::: DATA SUPPLIED :::

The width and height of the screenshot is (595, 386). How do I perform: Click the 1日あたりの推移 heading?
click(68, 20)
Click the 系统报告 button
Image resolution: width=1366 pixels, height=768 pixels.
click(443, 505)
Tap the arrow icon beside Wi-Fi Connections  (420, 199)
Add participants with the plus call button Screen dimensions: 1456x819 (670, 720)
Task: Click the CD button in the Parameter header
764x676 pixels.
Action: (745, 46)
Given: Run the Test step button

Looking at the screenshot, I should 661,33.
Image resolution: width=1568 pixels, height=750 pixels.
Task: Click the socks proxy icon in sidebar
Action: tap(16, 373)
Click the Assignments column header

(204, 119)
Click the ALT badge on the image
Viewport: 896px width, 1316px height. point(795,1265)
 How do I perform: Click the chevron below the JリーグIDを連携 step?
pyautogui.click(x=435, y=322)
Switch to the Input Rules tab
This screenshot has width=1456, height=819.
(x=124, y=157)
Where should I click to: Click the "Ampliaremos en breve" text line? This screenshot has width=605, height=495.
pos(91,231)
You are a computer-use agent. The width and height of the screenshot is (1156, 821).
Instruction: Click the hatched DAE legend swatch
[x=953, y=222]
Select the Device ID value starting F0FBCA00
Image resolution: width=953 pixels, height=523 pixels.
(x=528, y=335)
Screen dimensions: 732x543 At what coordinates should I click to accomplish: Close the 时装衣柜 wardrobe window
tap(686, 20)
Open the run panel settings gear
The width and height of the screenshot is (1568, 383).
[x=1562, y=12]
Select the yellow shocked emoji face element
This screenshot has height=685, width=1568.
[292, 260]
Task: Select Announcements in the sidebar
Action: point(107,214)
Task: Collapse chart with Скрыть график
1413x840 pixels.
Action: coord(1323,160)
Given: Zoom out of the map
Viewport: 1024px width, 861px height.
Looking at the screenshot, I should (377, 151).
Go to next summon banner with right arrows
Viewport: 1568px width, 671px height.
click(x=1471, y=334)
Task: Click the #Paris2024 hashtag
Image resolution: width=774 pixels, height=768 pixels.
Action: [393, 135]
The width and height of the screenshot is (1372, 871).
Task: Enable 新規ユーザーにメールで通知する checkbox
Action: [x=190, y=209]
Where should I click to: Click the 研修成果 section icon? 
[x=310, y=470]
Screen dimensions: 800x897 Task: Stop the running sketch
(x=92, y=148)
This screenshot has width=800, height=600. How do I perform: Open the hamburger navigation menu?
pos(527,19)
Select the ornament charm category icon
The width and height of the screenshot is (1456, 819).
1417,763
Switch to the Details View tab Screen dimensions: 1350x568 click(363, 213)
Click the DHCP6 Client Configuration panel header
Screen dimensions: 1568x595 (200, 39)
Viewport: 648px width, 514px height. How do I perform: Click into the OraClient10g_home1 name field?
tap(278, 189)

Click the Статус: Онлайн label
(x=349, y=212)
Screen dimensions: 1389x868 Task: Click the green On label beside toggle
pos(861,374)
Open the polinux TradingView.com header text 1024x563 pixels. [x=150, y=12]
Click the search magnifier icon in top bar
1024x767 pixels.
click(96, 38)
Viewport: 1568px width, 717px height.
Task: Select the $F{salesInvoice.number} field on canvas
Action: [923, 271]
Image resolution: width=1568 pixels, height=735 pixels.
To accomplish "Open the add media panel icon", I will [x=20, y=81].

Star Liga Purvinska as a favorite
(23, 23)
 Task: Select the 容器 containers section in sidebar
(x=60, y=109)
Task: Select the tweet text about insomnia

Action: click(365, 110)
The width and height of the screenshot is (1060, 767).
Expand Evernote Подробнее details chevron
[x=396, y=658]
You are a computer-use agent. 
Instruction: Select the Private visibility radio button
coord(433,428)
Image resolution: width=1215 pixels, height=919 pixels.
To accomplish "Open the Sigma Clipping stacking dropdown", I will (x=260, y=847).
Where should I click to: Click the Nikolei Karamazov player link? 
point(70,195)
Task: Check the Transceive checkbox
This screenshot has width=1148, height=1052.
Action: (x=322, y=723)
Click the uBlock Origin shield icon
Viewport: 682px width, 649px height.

:::

> **AIM OF THE TASK**
Please print the lines from the start of the records up to and including the line with "Add participants with", copying each one exactly and leaving out the rest.

> **FINISHED EXERCISE**
The width and height of the screenshot is (595, 386). How do I perform: Click the 1日あたりの推移 heading?
click(68, 20)
Click the 系统报告 button
Image resolution: width=1366 pixels, height=768 pixels.
click(443, 505)
Tap the arrow icon beside Wi-Fi Connections  (420, 199)
Add participants with the plus call button Screen dimensions: 1456x819 (670, 720)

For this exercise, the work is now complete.